As vaccine eligibility expands to California residents 50 and older starting Thursday, San Mateo County officials said they continue to await additional vaccine supply from the state.

The state then plans to expand eligibility to all residents 16 and older on April 15.

During a media briefing Wednesday, San Mateo County officials said that unless supply increases, those groups may not be able to receive the vaccine right away in the county. The county received 20,930 vaccine doses this week, a little more than the 20,800 doses received last week.

“The eligibility expansion has not been timed with changes in supply,” Deputy Chief of San Mateo County Health Srija Srinivasan said. “Everyone in California who is 16 and older will become eligible come April 15 but it’s always as supply allows.”
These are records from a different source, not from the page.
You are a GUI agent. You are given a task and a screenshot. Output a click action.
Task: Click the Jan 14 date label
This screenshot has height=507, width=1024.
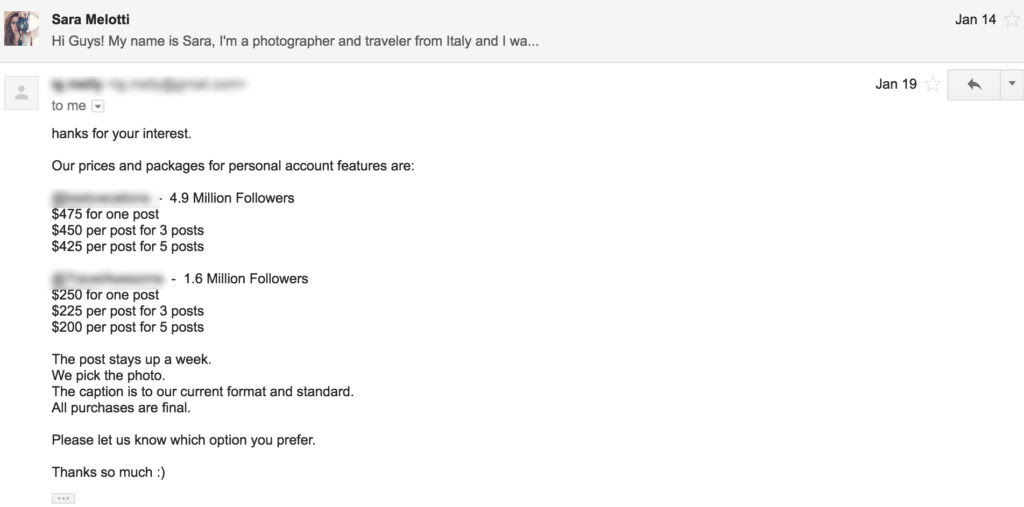point(976,20)
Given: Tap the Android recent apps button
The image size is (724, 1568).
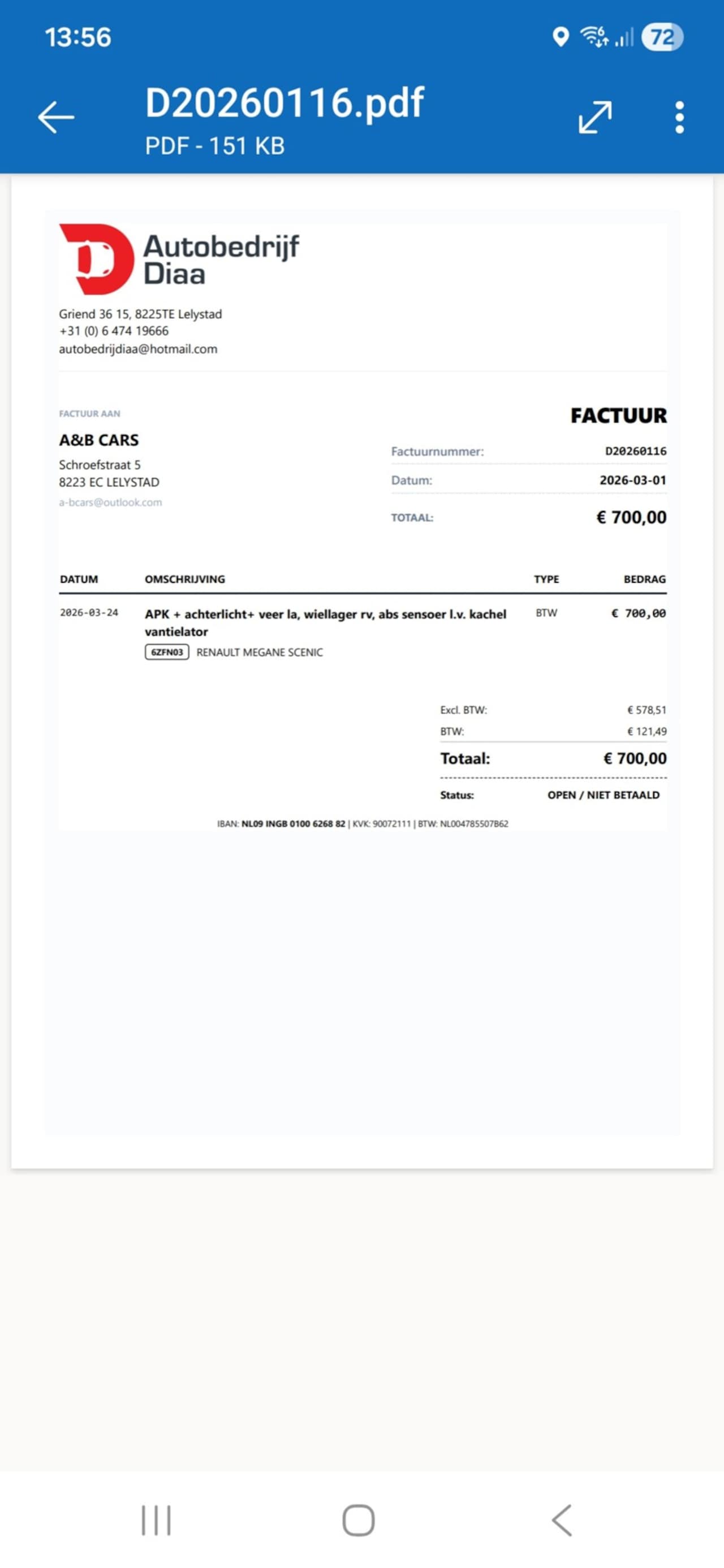Looking at the screenshot, I should [157, 1520].
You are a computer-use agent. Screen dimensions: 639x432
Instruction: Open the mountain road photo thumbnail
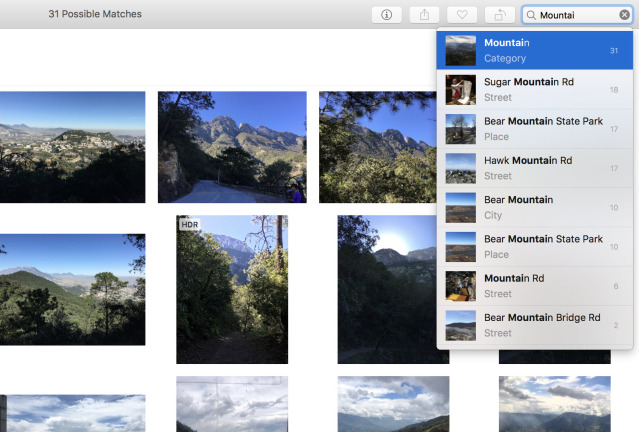(232, 147)
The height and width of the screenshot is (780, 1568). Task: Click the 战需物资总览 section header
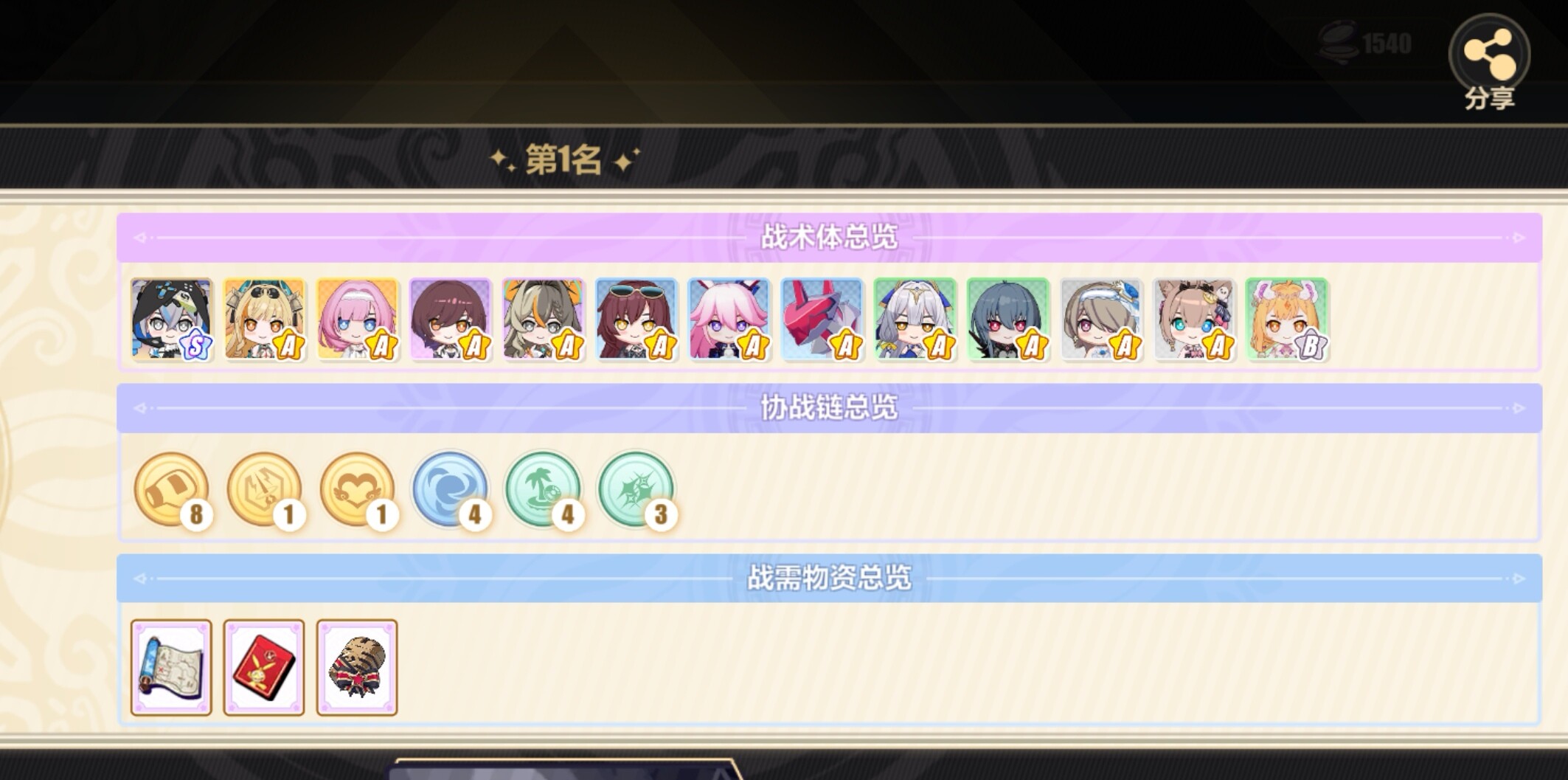829,578
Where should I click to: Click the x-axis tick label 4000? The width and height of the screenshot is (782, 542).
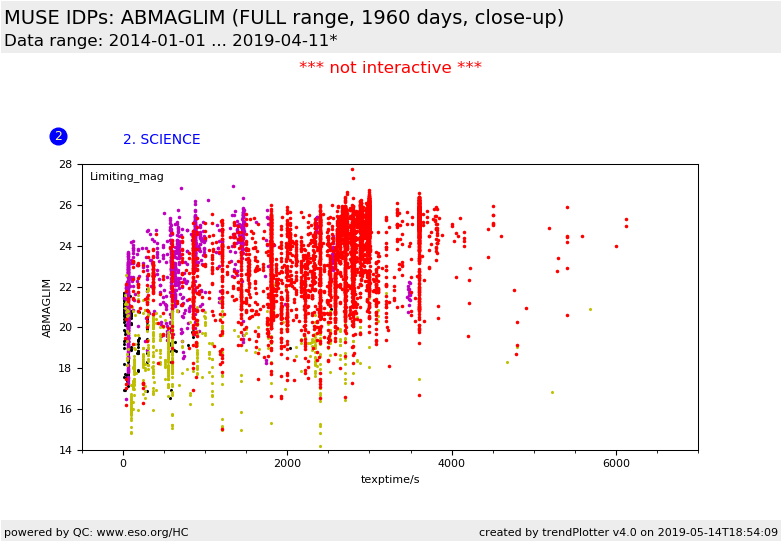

Srinivasan said the county is hopeful they will receive extra vaccine doses.

In the last week, the county held vaccine clinics in communities such as East Palo Alto, Belle Haven, North Fair Oaks, Redwood City, South San Francisco, Daly City and along the coast. Health providers and pharmacies are also providing the vaccine to eligible populations.

If the supply increases, the county plans to ramp up mass vaccination sites once more and County Manager Mike Callagy said they plan to hold at least one mass vaccination site at the San Mateo County Event Center next week.

As of Monday, 278,878 San Mateo County residents have received at least the first dose of the COVID-19 vaccine, including 90 percent of residents 75 and older.

Callagy said all adult and eligible youth inmates at county jails have been offered the vaccine and over 300 residents and staff at homeless shelters have been vaccinated. The county continues to reach out to unsheltered residents.

San Mateo County is also expected to receive an additional $750,000 in funding from the state to expand vaccine access to vulnerable communities. This is part of a $7.6 million allocation from the state to Bay Area counties.

While Callagy said the allocation does not adequately address vaccine disparities, he said it would help with the cost of operations and outreach.

“The doses are more important than money right now,” Callagy said. “If we had more doses, we’d find a way, money or not, to get it done.”

Callagy said he signed a memorandum of understanding (MOU) with the state.

This agreement means that the county will stay directly involved in vaccine rollout, Callagy said. It also gives the county time to transition its vaccine scheduling to the state’s MyTurn system.

“We do believe as a county that we know best where to get these vaccines and how to distribute them in a meaningful way, especially when it comes to the most vulnerable neighborhoods.” Callagy said. “This MOU allows us the flexibility to continue to do that.”

The county will continue to work with Blue Shield of California, the state’s third-party vaccine administrator.

Vaccine clinics will take place on Thursday through Saturday in Daly City, East Palo Alto, South San Francisco, San Mateo and Redwood City.